> [PROBLEM TO SOLVE]: Copy everything from the start of the material down through the line containing "Looking at the", including both ends. Leave the pictures out.

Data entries
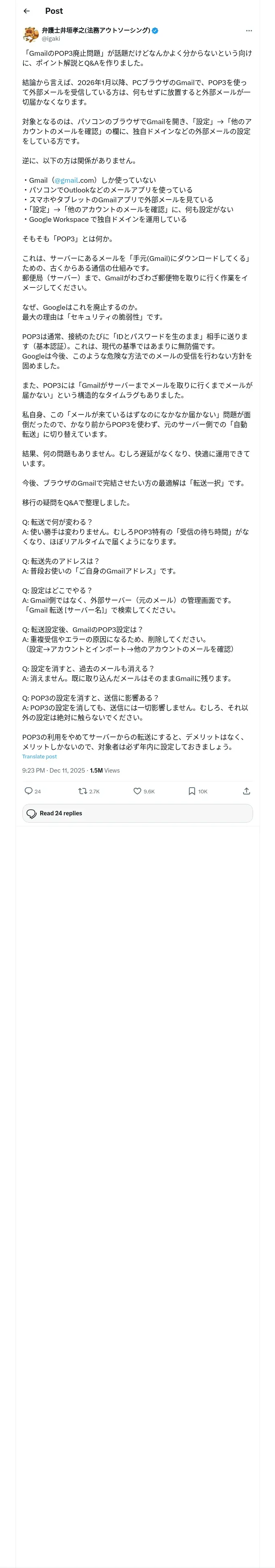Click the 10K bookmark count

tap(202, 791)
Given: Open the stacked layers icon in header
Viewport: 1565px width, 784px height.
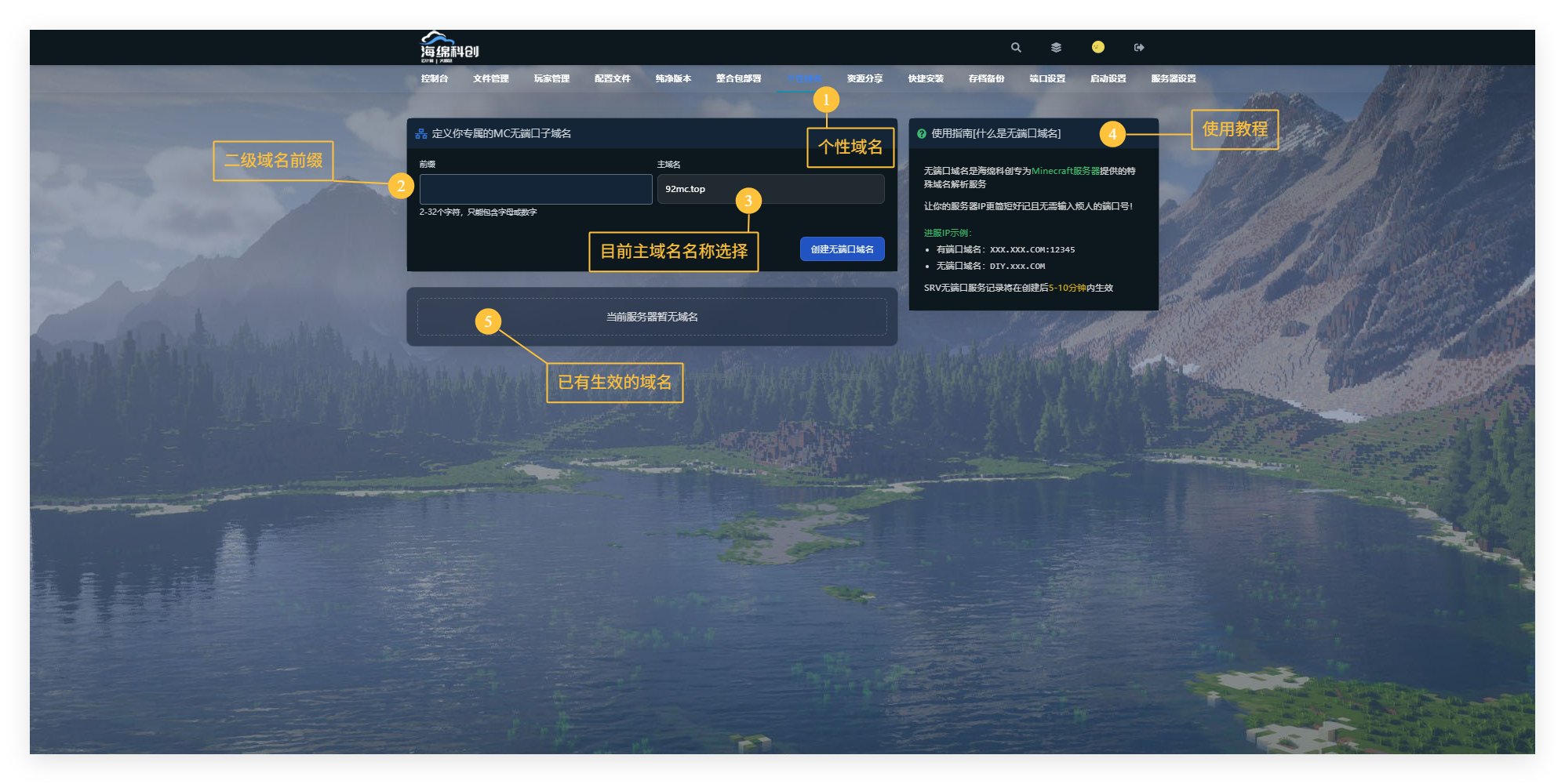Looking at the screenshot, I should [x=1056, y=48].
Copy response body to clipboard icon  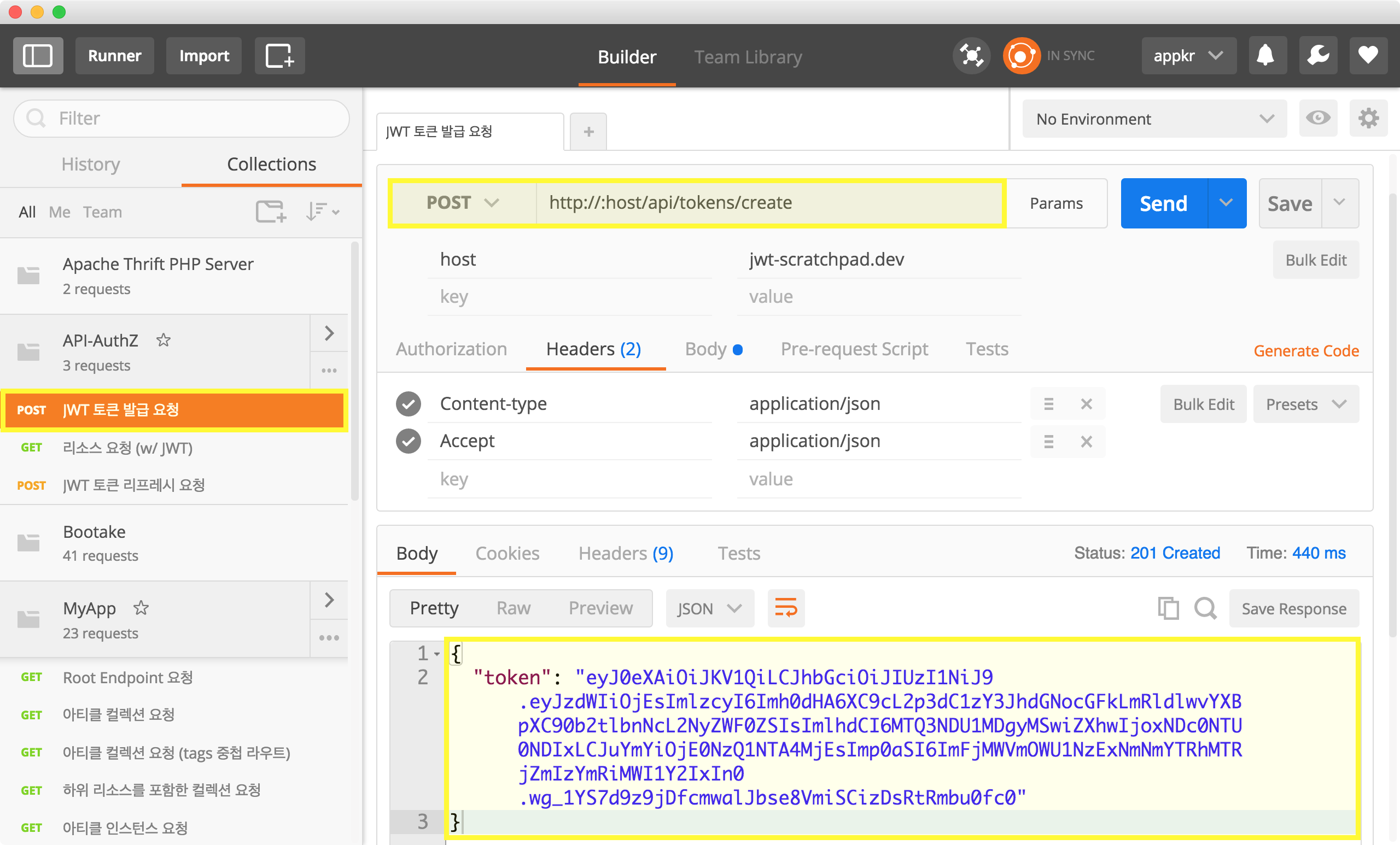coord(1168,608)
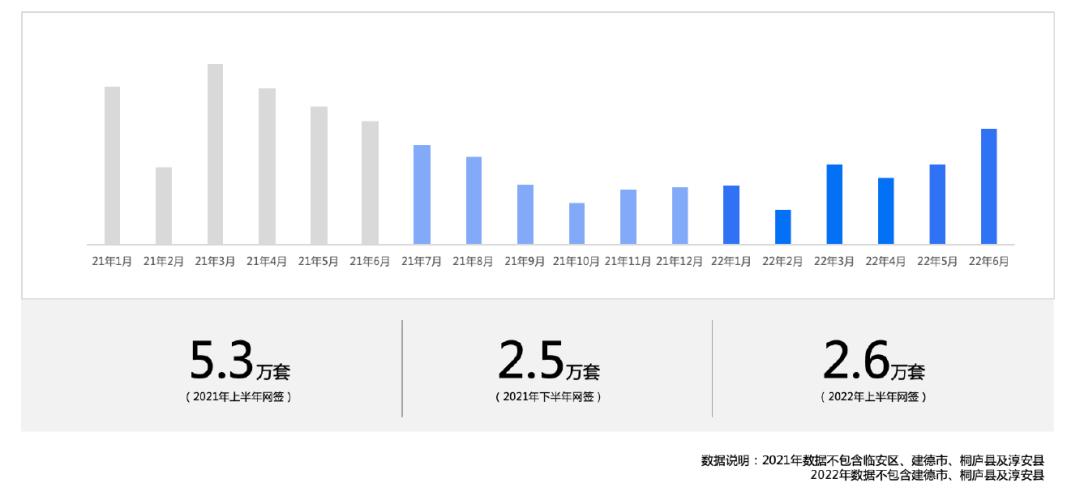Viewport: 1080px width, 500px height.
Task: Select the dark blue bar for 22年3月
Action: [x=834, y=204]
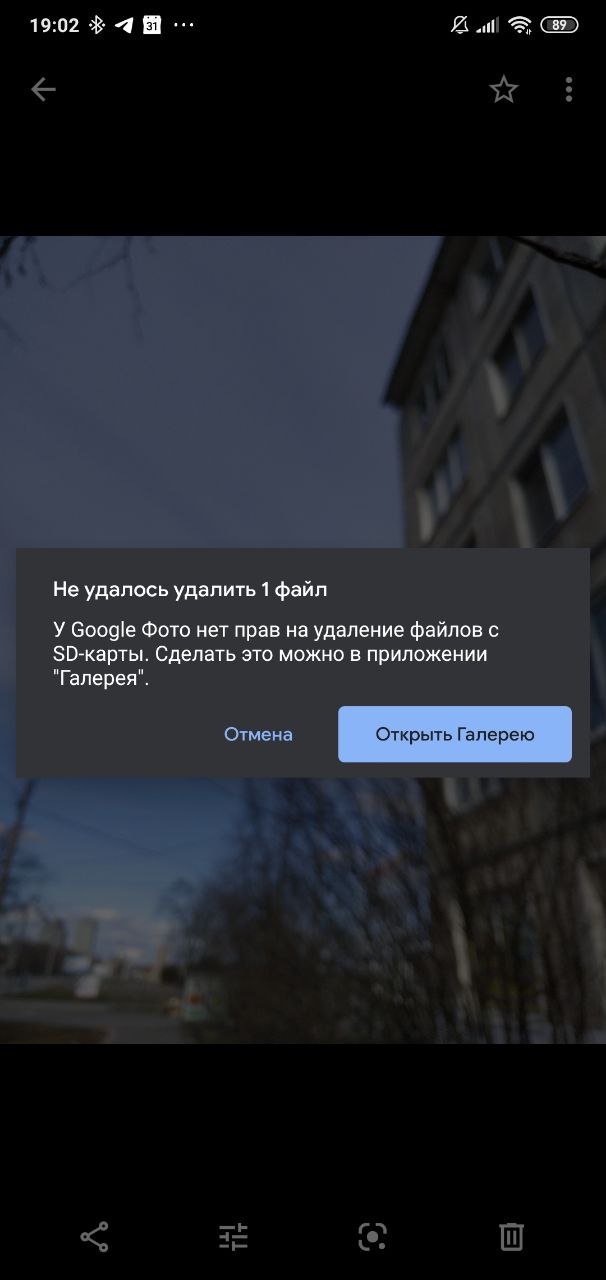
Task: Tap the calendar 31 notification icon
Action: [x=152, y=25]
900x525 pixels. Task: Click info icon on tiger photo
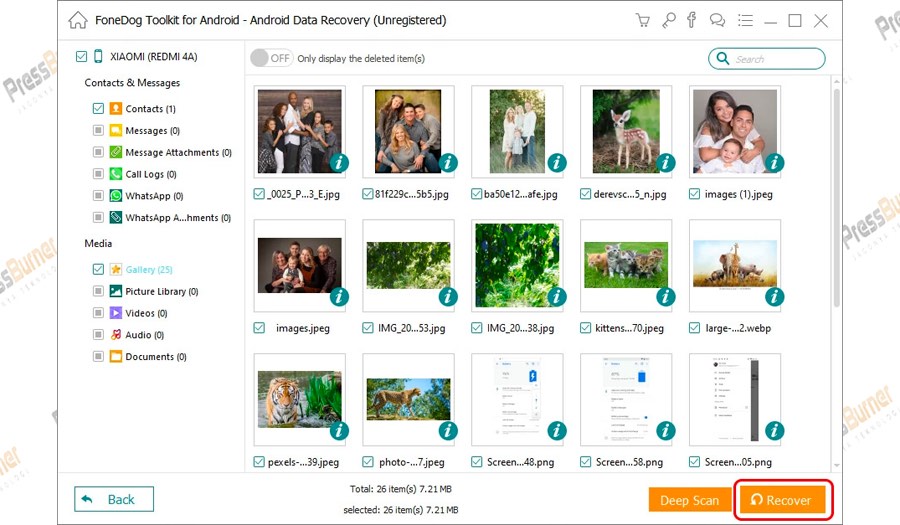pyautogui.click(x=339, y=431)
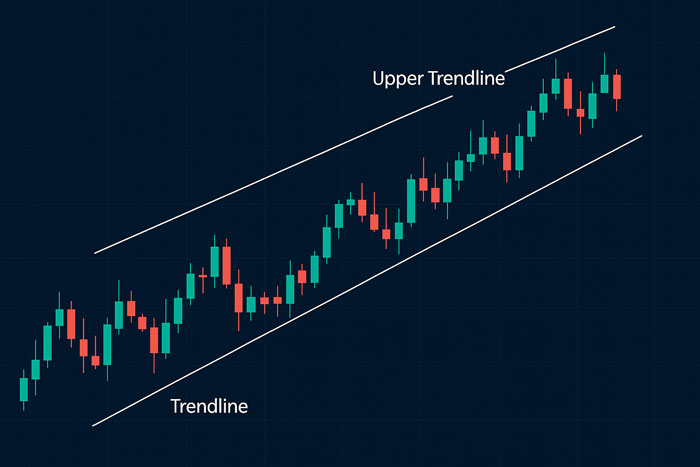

> [SOLUTION TO THE PROBLEM]:
Click the 10K bookmark count

tap(202, 791)
Given: Open the stacked layers icon in header
Viewport: 1565px width, 784px height.
Looking at the screenshot, I should [x=1056, y=48].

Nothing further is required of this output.